DESCRIPTION OF THE TASK -> The reply should hold only the lines below from the one with "prev (674, 1537)" to the end, each copied exactly.

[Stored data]

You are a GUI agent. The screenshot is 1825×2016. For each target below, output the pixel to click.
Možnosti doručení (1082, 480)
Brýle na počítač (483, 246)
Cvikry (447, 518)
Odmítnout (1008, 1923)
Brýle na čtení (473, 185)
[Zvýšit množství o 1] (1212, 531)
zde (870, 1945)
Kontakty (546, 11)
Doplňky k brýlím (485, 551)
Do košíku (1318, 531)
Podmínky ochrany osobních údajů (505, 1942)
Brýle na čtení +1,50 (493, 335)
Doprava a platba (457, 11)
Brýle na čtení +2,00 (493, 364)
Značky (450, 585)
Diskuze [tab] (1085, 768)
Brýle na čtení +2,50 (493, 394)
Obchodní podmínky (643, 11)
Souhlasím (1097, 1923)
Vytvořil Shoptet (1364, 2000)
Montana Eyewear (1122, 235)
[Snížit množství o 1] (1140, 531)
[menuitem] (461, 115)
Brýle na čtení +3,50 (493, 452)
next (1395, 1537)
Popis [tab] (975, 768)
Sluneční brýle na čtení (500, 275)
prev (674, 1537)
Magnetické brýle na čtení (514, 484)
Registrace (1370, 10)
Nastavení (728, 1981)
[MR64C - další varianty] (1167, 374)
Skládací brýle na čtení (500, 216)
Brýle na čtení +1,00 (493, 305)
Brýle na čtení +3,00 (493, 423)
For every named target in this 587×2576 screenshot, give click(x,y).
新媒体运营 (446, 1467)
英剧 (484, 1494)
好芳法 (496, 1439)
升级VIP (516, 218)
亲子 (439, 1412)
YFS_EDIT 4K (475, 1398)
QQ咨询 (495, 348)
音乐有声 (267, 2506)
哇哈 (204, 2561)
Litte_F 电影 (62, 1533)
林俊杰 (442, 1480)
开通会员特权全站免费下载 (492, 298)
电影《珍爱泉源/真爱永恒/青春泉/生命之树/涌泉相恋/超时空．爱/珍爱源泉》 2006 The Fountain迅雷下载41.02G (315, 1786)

WRITTEN SOLUTION ->
prev (674, 1537)
Magnetické brýle na čtení (514, 484)
Registrace (1370, 10)
Nastavení (728, 1981)
[MR64C - další varianty] (1167, 374)
Skládací brýle na čtení (500, 216)
Brýle na čtení +1,00 (493, 305)
Brýle na čtení +3,00 (493, 423)
For every named target in this 587×2576 screenshot, give click(x,y).
新媒体运营 (446, 1467)
英剧 (484, 1494)
好芳法 (496, 1439)
升级VIP (516, 218)
亲子 (439, 1412)
YFS_EDIT 4K (475, 1398)
QQ咨询 (495, 348)
音乐有声 (267, 2506)
哇哈 (204, 2561)
Litte_F 电影 (62, 1533)
林俊杰 (442, 1480)
开通会员特权全站免费下载 (492, 298)
电影《珍爱泉源/真爱永恒/青春泉/生命之树/涌泉相恋/超时空．爱/珍爱源泉》 2006 The Fountain迅雷下载41.02G (315, 1786)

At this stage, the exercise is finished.